# What you will do:
Rewrite the records below, putting "Command" in place of every "Instruction" and leaving everything else unchanged.

Raw records:
** start **

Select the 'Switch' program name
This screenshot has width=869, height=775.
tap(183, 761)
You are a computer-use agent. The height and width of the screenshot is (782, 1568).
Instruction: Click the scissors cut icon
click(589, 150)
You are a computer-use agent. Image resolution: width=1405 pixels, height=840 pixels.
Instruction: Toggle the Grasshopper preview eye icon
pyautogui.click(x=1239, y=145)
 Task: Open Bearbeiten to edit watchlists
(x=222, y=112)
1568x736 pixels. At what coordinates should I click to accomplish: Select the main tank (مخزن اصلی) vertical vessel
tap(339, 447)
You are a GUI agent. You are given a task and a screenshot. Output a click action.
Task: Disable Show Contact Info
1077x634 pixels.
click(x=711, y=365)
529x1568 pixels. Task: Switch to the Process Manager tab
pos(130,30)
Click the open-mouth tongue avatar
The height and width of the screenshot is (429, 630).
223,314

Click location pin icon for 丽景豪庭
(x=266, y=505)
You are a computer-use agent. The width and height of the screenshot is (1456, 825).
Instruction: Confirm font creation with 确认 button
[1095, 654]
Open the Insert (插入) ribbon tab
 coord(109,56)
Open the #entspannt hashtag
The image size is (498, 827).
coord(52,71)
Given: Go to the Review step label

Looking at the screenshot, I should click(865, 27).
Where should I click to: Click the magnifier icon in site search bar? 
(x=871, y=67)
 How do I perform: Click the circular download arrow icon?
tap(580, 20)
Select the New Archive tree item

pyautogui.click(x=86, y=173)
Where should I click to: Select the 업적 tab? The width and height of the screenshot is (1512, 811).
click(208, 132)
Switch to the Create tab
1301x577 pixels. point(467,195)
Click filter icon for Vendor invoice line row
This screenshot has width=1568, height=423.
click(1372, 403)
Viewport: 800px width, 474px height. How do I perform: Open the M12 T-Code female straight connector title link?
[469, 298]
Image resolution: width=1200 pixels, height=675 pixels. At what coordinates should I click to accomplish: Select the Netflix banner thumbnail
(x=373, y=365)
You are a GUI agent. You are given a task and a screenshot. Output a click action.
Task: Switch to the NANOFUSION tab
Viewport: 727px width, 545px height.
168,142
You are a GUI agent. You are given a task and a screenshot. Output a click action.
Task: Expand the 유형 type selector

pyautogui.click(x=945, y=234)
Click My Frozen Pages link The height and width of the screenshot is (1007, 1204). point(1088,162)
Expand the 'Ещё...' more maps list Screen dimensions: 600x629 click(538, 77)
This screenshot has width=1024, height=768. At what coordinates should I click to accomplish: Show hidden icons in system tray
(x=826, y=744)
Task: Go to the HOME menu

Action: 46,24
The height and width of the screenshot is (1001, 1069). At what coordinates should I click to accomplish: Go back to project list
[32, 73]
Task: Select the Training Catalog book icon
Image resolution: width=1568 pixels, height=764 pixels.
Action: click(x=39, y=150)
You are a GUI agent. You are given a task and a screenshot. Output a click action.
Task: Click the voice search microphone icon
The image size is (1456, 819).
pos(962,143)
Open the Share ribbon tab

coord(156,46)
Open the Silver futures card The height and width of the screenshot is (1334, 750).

** end **

# Result for this task:
Select the 'Switch' program name
This screenshot has width=869, height=775.
tap(183, 761)
You are a computer-use agent. The height and width of the screenshot is (782, 1568).
Command: Click the scissors cut icon
click(589, 150)
You are a computer-use agent. Image resolution: width=1405 pixels, height=840 pixels.
Command: Toggle the Grasshopper preview eye icon
pyautogui.click(x=1239, y=145)
 Task: Open Bearbeiten to edit watchlists
(x=222, y=112)
1568x736 pixels. At what coordinates should I click to accomplish: Select the main tank (مخزن اصلی) vertical vessel
tap(339, 447)
You are a GUI agent. You are given a task and a screenshot. Output a click action.
Task: Disable Show Contact Info
1077x634 pixels.
click(x=711, y=365)
529x1568 pixels. Task: Switch to the Process Manager tab
pos(130,30)
Click the open-mouth tongue avatar
The height and width of the screenshot is (429, 630).
223,314

Click location pin icon for 丽景豪庭
(x=266, y=505)
You are a computer-use agent. The width and height of the screenshot is (1456, 825).
Command: Confirm font creation with 确认 button
[1095, 654]
Open the Insert (插入) ribbon tab
 coord(109,56)
Open the #entspannt hashtag
The image size is (498, 827).
coord(52,71)
Given: Go to the Review step label

Looking at the screenshot, I should click(865, 27).
Where should I click to: Click the magnifier icon in site search bar? 
(x=871, y=67)
 How do I perform: Click the circular download arrow icon?
tap(580, 20)
Select the New Archive tree item

pyautogui.click(x=86, y=173)
Where should I click to: Select the 업적 tab? The width and height of the screenshot is (1512, 811).
click(208, 132)
Switch to the Create tab
1301x577 pixels. point(467,195)
Click filter icon for Vendor invoice line row
This screenshot has width=1568, height=423.
click(1372, 403)
Viewport: 800px width, 474px height. How do I perform: Open the M12 T-Code female straight connector title link?
[469, 298]
Image resolution: width=1200 pixels, height=675 pixels. At what coordinates should I click to accomplish: Select the Netflix banner thumbnail
(x=373, y=365)
You are a GUI agent. You are given a task and a screenshot. Output a click action.
Task: Switch to the NANOFUSION tab
Viewport: 727px width, 545px height.
168,142
You are a GUI agent. You are given a task and a screenshot. Output a click action.
Task: Expand the 유형 type selector

pyautogui.click(x=945, y=234)
Click My Frozen Pages link The height and width of the screenshot is (1007, 1204). point(1088,162)
Expand the 'Ещё...' more maps list Screen dimensions: 600x629 click(538, 77)
This screenshot has width=1024, height=768. At what coordinates should I click to accomplish: Show hidden icons in system tray
(x=826, y=744)
Task: Go to the HOME menu

Action: 46,24
The height and width of the screenshot is (1001, 1069). At what coordinates should I click to accomplish: Go back to project list
[32, 73]
Task: Select the Training Catalog book icon
Image resolution: width=1568 pixels, height=764 pixels.
Action: click(x=39, y=150)
You are a GUI agent. You are given a task and a screenshot. Output a click action.
Task: Click the voice search microphone icon
The image size is (1456, 819).
pos(962,143)
Open the Share ribbon tab

coord(156,46)
Open the Silver futures card The height and width of the screenshot is (1334, 750).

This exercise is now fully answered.